## [TASKS TO CARRY OUT]
[1] In the RDKit email thread, list the search options that Greg remembers from ISIS/Host and ISIS/Base.
[2] In the RDKit email thread, what name does Brian say he likes better than "vague bonds"?
[3] Continue the RDKit email thread from its last line, carrying on Brian's earliest message.
>> BEGIN TEXT SECTION
I also like the term "FuzzyBonds" better than vague bonds if we get to
rename it :)

Cheers,
 Brian

On Tue, Jun 7, 2016 at 3:21 PM, Brian Kelley <fustiga...@gmail.com> wrote:

> I was also thinking that instead of protonating, we could just "and" with
> a heavy degree query with the degree equal to the current degree.  This
> should have the same effect, correct?
>
> Cheers,
>  Brian
>
> On Tue, Jun 7, 2016 at 12:37 AM, Greg Landrum <greg.land...@gmail.com>
> wrote:
>
>> And while we're at it we should think about including options like what
>> ChemAxon calls "Vague Bond Search" (
>> https://docs.chemaxon.com/pages/viewpage.action?pageId=22217121#Tautomersearch/Vaguebondsearch/sp-Hybridization-vaguebond).
>> This would help address some of the aromaticity problems.
>>
>> On Tue, Jun 7, 2016 at 5:30 AM, Greg Landrum <greg.land...@gmail.com>
>> wrote:
>>
>>> I think that here it's worth, at least initially, ignoring what is
>>> currently possible with the RDKit (and how that's implemented) and instead
>>> thinking about what we want to be able to do.[1]
>>>
>>> The goal, I think, is to have some options allowing control over how a
>>> query coming from a MOL block/CTAB actually matches target molecules. One
>>> possible model for this would be to look at the options that were available
>>> for searching in systems like ISIS/Host and ISIS/Base (and whatever it is
>>> that they are now called). I no longer have access to those, but I would
>>> guess that someone in the community may or that some googling will turn up
>>> documentation describing/showing the options. I remember there being
>>> options like: "search as drawn", "allow/disallow substitution at
>>> heteroatoms", "allow substitution everywhere", etc. This may be a good
>>> starting point, then we can think about what kind of options we want to add
>>> for interpreting "R" groups or Hs that have been explicitly added to the
>>> drawing.
>>>
>>> Does the thought make sense to you guys? Does anyone have access
>>> to/remember better what those search options are?
>>>
>>> -greg
>>> [1] all the while keeping somewhere in mind that the core of the RDKit
>>> is really using a more "Daylight-like" model and that there is almost
>>> certainly going to be some mismatch with the MDL model... but we'll worry
>>> about that when we get there.
>>>
>>>
>>>
>>> On Mon, Jun 6, 2016 at 7:04 PM, Brian Kelley <fustiga...@gmail.com>
>>> wrote:
>>>
>>>> An interesting conversation came up at work a few days ago regarding
>>>> MolBlocks/CTABs with queries that behave in an unexpected manner.  I'm
>>>> tackling some of these issues when it comes to reaction processing .rxn
>>>> based files and plan on contributing it relatively soon.  However, I hadn't
>>>> considered making it a generic Query based sanitization/processing.
>> END TEXT SECTION
>> BEGIN PROVIDED DATA
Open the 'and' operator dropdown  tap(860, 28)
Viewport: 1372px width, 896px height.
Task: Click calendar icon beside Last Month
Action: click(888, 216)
>> END PROVIDED DATA
## [THE RESULTS]
[1]
"search as drawn"
"allow/disallow substitution at heteroatoms"
"allow substitution everywhere"

[2] "FuzzyBonds"

[3]
>>>>
>>>>
>>>> The basic question was "How do I get a MolBlock to only match the "R"'s
>>>> and not allow substitutions anywhere else? like ChemAxon..."
>>>>
>>>>
>>>> As it turns out, RDKit is very strict when it looks at RGroups.  This
>>>> was the initial issue with when i started Sanitizing RGroups.  Basically
>>>> there are several variants in the wild (ChemDraw/ICM) that make reactions
>>>> that don't quite follow the CTAB spec.  RDKit likes the atom labled R to
>>>> (1) actually be in an "M  RGP" tag and (2) have an atom mapping.  If an
>>>> atom is labeled "R" and not in a R_GRP it isn't considered a wild card for
>>>> instance.
>>>>
>>>> Now queries don't really care about "M  RGP", but they do care that it
>>>> isn't a dummy atom.  I'm listing below our current technique to fix these
>>>> issues for CTAB queries and would like some feedback.
>>>>
>>>> Here is the workflow that we have been telling chemists during
>>>> sketching:
>>>>
>>>> 1. Make a proper group.  The marvin-sketch/Chemdraw "R" is not enough,
>>>> you can replace it with "A", but R has special semantics and needs an
>>>> RGroup label defined.
>>>> 2. aromatize where appropriate
>>>> 3. (optionally) protonate so only RGroups can match
>>>>
>>>> These line up with the following RDKit code snippets:
>>>>
>>>> 1. Fix the "R"s (note we probably should make proper RGroups, but this
>>>> just add dummy matches)
>>>>
>>>> qmol = rdkit.Chem.MolFromMolblock(molblock)
>>>> # first, change the "R"'s into matching any atoms
>>>> from rdkit.Chem import rdqueries
>>>> qmol = Chem.RWMol(qmol)
>>>> for atom in newpat.GetAtoms():
>>>>     if atom.GetAtomicNum() == 0:
>>>>        qmol.ReplaceAtom(atom.GetIdx(),
>>>> rdqueries.AtomNumGreaterQueryAtom(0))
>>>>
>>>>
>>>> 2. aromatize - this might be good or might break things.  It seems to
>>>> work great, even with conditional logic i.e. [C,O] but I'm unsure which
>>>> atom is actually being used to form the Pi electrons for aromaticity
>>>> checking.  I expect the First actually.  In anycase, something needs to
>>>> happen in general for random inputs, otherwise the matching doesn't really
>>>> do what is expected.
>>>>
>>>> # We want to see if we can find aromaticity, this may be complicated
>>>> with
>>>> #  query features [C,O] but it works ok.
>>>> Chem.SanitizeMol(qmol, Chem.SANITIZE_SETAROMATICITY)
>>>>
>>>> 3. protonate if the desire is to only match RGroups
>>>>
>>>> # second, add explicit Hs so we only match the Rs
>>>> # I'm unclear if this can fail in general, I would probably wrap this in
>>>> #  a try...except block
>>>> Chem.SanitizeMol(qmol, Chem.SANITIZE_ADJUSTHS)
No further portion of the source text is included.